Stapled peptide inhibitors of RAB25 target context-specific phenotypes in cancer

The Ras-family small GTPase RAB25 is involved in numerous aspects of endosomal protein trafficking and cell polarity. Recent evidence has established a role for RAB25, as well as related RAB-family and effector proteins, in oncogenic signaling, highlighting the need for chemical probes targeting this class of proteins. Here we report the development of all-hydrocarbon stabilized peptides targeting RAB25 derived from the RAB-binding FIP-family of proteins. Relative to unmodified FIP peptides, optimized stapled peptides show markedly increased structural stability, binding affinity, cell permeability and inhibition of RAB25:FIP complex formation.

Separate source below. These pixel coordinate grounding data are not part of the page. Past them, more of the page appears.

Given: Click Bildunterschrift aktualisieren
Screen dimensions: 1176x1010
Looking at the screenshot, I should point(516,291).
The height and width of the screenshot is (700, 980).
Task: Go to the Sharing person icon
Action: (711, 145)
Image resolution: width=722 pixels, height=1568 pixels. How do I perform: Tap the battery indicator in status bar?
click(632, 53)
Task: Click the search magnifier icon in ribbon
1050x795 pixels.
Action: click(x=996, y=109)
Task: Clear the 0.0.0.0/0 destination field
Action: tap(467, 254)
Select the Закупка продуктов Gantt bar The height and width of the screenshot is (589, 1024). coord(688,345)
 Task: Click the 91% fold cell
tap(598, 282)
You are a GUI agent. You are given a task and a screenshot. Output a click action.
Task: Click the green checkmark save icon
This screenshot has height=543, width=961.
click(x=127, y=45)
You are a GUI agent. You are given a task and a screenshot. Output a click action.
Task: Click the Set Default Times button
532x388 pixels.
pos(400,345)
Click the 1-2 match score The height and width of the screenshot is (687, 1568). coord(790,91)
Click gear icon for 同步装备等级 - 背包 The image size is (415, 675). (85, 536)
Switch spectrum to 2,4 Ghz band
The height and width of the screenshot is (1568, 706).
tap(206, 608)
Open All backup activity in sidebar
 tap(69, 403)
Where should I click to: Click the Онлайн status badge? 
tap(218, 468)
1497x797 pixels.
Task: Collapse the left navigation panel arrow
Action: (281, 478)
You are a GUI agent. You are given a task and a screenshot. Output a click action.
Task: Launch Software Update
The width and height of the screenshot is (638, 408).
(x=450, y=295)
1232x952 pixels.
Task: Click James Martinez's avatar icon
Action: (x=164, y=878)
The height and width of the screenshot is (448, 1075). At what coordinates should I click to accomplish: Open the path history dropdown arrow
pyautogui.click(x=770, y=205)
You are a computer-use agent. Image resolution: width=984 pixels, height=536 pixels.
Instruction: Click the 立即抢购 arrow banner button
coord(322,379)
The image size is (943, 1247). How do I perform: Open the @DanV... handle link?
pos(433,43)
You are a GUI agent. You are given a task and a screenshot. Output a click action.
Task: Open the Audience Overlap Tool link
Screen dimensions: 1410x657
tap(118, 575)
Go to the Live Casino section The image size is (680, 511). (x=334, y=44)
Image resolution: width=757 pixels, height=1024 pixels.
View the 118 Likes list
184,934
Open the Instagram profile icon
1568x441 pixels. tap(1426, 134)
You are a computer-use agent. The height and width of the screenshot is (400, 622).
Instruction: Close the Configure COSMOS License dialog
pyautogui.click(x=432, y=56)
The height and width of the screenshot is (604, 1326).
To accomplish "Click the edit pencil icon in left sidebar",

RAB25 expression has been shown to promote both pro- and anti-oncogenic phenotypes in specific cellular contexts. Stapled peptide RFP14 treatment of breast and ovarian cancer cell lines, in which RAB25 is pro-oncogenic, inhibited migration and proliferation in a RAB25-dependent manner. In contrast, treatment of a triple-negative breast cancer cell line in which RAB25 is tumor suppressive augmented proliferation and migration. Gene expression (RNA Seq) profiling identified significantly altered transcripts in response to RAB25 expression in ovarian cancer cells, and treatment with the optimized stapled peptide RFP14 reversed this expression profile. These data validate first-in-class chemical probes targeting RAB-family proteins and support the role of RAB25 in regulating context-specific oncogenic phenotypes. Hey ovarian cancer cells with stable overexpression of RAB25 (10 cm plate, 70-80% confluent) were treated with stapled peptide RFP14 (10 μM) or the equivalent amount of DMSO in serum free media  (RPMI) overnight, followed by stimulation with 5% FBS for 8 hours. pcDNA3 mock vector expressing HEY ovarian cancer cells labelled as HeyCont were similarly treated with DMSO overnight and stimulated with 5% FBS for 8 hours in parallel. Individual biological replicates performed on different days were used for RNAseq studies. Therefore, combining the two replicate experiments (experiment 1 and experiment 2), RNA samples analyzed included Hey Cont DMSO, Hey RAB25 DMSO, and Hey RAB25 RFP14, totalling six samples.